I also have a collection page with all of these items further adding to the cannibalization. None of these products are made by the same company and they have enough variation between them that creating variant pages is not an option, and I do not want to remove the collection page.
I have been mulling over options to solve this and the one I am weighing is adding a canonical tag to each of the pages and choosing a single page as the “main” page – perhaps our most popular item that uses this keyword. What do you think?”
Great question!
There are two easy enough solutions to this – I recommend solution one.
Solution One
Because you have multiple products that are all equal but not unique enough, you can optimize the collection page for the main keyword phrases.
Then, choose an “official product display page (PDP)” for the product by brand.
On the collection or category page, have FAQs and copy about the specific product that is not brand specific.
Craft your copy around the styles and options of the items you carry and their uses.
If a couple of brands have higher demand (not just search volume), then mention them within the copy and above your product grid.
This will give you an internal link to pass some authority down to the branded PDP page while helping your consumers find the most in-demand brands faster.
The branded PDP pages should have copy specific to the brand of the product. This can include:
- What it is compatible with.
- Comparisons to a different model that your customers are always asking about. (You now have another opportunity for an internal link.)
- The lifespan specific to that brand.
- Color, size, and style options for the brand.
- How often the brand releases new models, upgrades, colors, or styles.
- Resale values, reviews by brand, and other questions customers ask or may be thinking about.
The canonical link on the collection and PDP page should be self-referencing in this case.
This is because the collection or category page and the PDP page are the best results for a query when someone is searching for the product or a specific brand of that particular product.
There is a catch, though.
You will likely want to go and remove the “non-official” pages from your site map if you can.
i.e., If you have an official version of a 12″ widget by XYZ brand, but it comes in 5 colors, each color could be seen as duplicate or competing – especially if it’s the same color options you have on the collection page.
The same goes for blocking crawling for the alternate versions in robots.txt. The reason here is that you always want to help search engine spiders find the best result possible.

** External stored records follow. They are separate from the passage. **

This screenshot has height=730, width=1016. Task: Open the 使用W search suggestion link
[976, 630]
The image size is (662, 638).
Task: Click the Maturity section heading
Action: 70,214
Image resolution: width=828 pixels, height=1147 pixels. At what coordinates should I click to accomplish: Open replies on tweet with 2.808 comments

If you send the spider to pages that are not the “official page,” you’re giving a bad crawling experience.
If you choose this strategy, you can apply it as your inventory and product selection grows.
You can also begin optimizing for brands, which is another traffic and revenue source for you.
Solution 2
The other solution you can try is adding a drop-down to your PDP page and setting a canonical link to the PDP page from variants and variations if the URL changes when the drop-down is set.

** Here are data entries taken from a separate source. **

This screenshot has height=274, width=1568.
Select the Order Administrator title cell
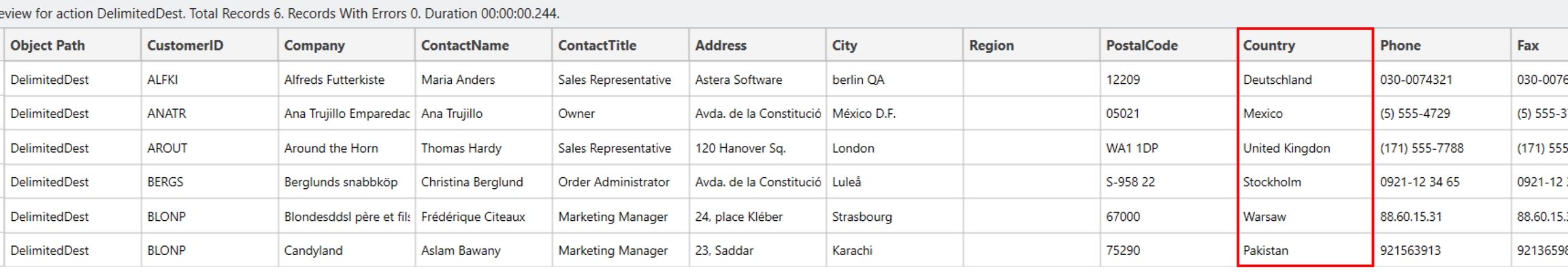614,182
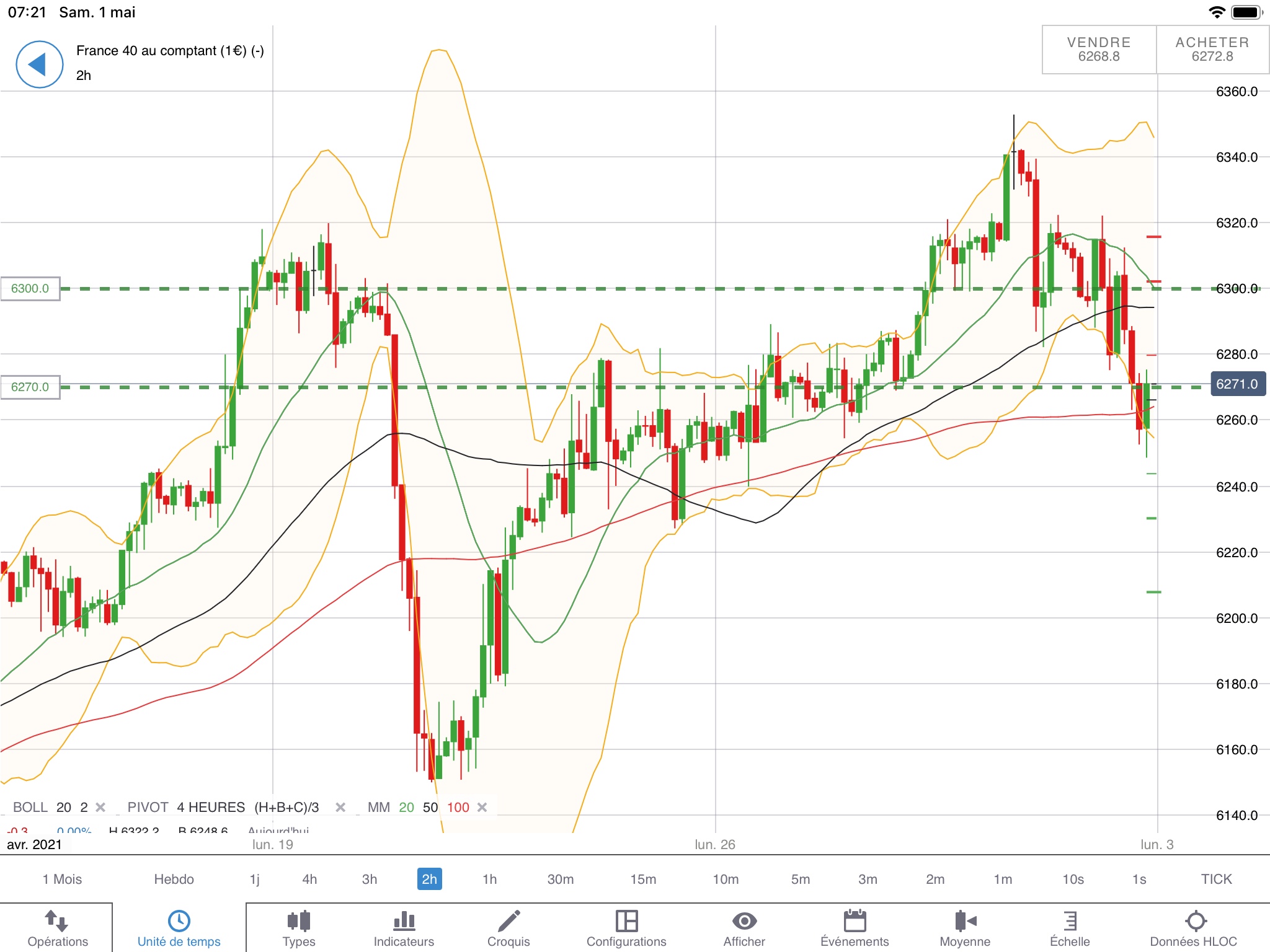Open the Indicateurs bar chart icon
Screen dimensions: 1270x952
pyautogui.click(x=404, y=922)
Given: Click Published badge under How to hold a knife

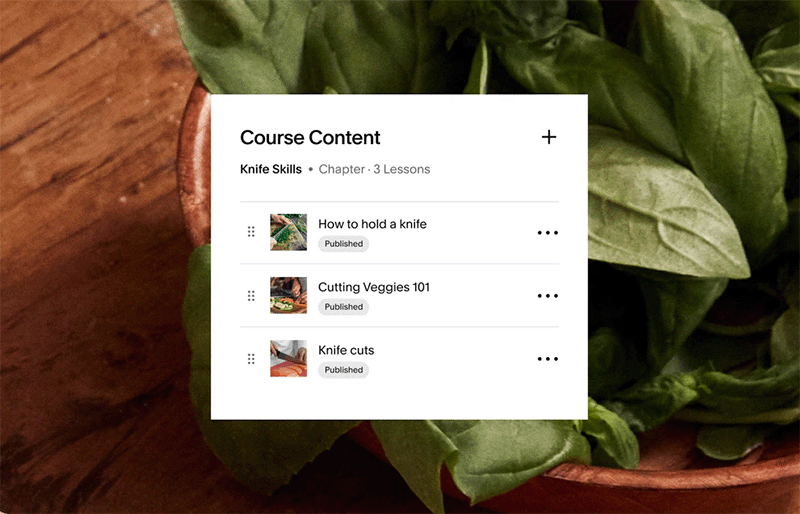Looking at the screenshot, I should pos(343,244).
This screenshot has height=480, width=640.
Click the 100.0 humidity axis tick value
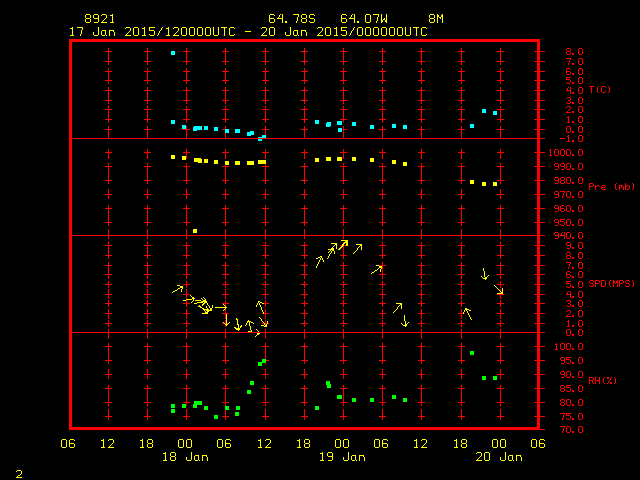tap(566, 347)
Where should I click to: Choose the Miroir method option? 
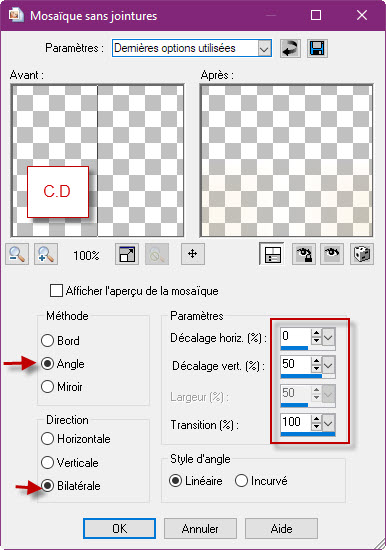pyautogui.click(x=47, y=387)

When they do, you’ll also want to add a meta robots noindex, follow, block the parameters in robots.txt, and remove the excess URLs from your sitemap.
If you have multiple selectors, think about adding those visually.

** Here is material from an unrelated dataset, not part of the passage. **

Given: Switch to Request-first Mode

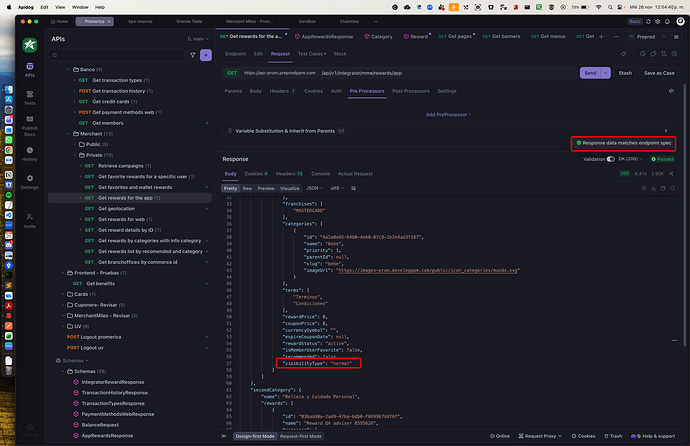Looking at the screenshot, I should click(302, 436).
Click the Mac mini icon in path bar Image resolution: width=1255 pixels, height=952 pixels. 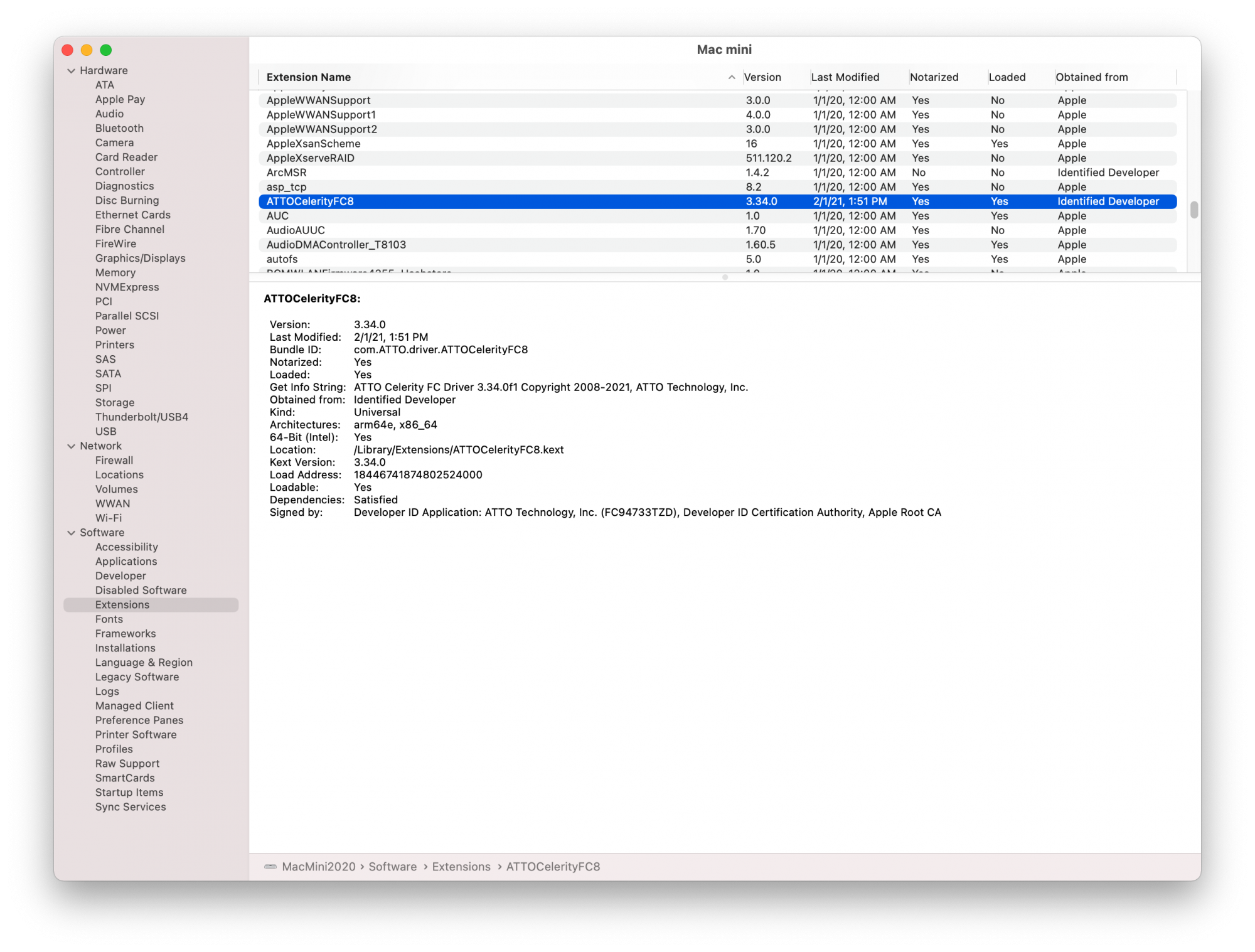[270, 867]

I.e., you can have a drop-down with brand and tiles to select for the preferred color. Once the brand is selected, grey out the colors that are not available from that brand.
Or, if a color is selected, cross out the brands that do not manufacture that color.
The copy on this page would be similar to the copy on the collection page in solution one.
You can also build brand pages out if you want to try and rank for the brand + product, but that is a bit excessive and one of the reasons I don’t like this option as much.
For Both Options
There are things you’ll also want to do regardless of the solution you take (there are more than two).
- Write blog posts and build internal links off directly relevant keywords when it will benefit the reader.
- Add breadcrumbs and breadcrumb schema to show hierarchy and official pages.
- Use schema properly, including product, SKU, and other details.
- Use a spider or mapping tool to show how many pages have conflicting internal links, and then point the incorrect internal links to the right page.
- Double-check that all canonical links are set up correctly.
Without knowing your website or the specific products, these are the two I would start with.
If I had your website information, I would write something specific to your situation.
By doing this, you’ll reduce the amount of mix-matched signals to the search engines, making it easier for them to know which pages are the ones to show while helping to reduce the keyword cannibalization issue you’re facing.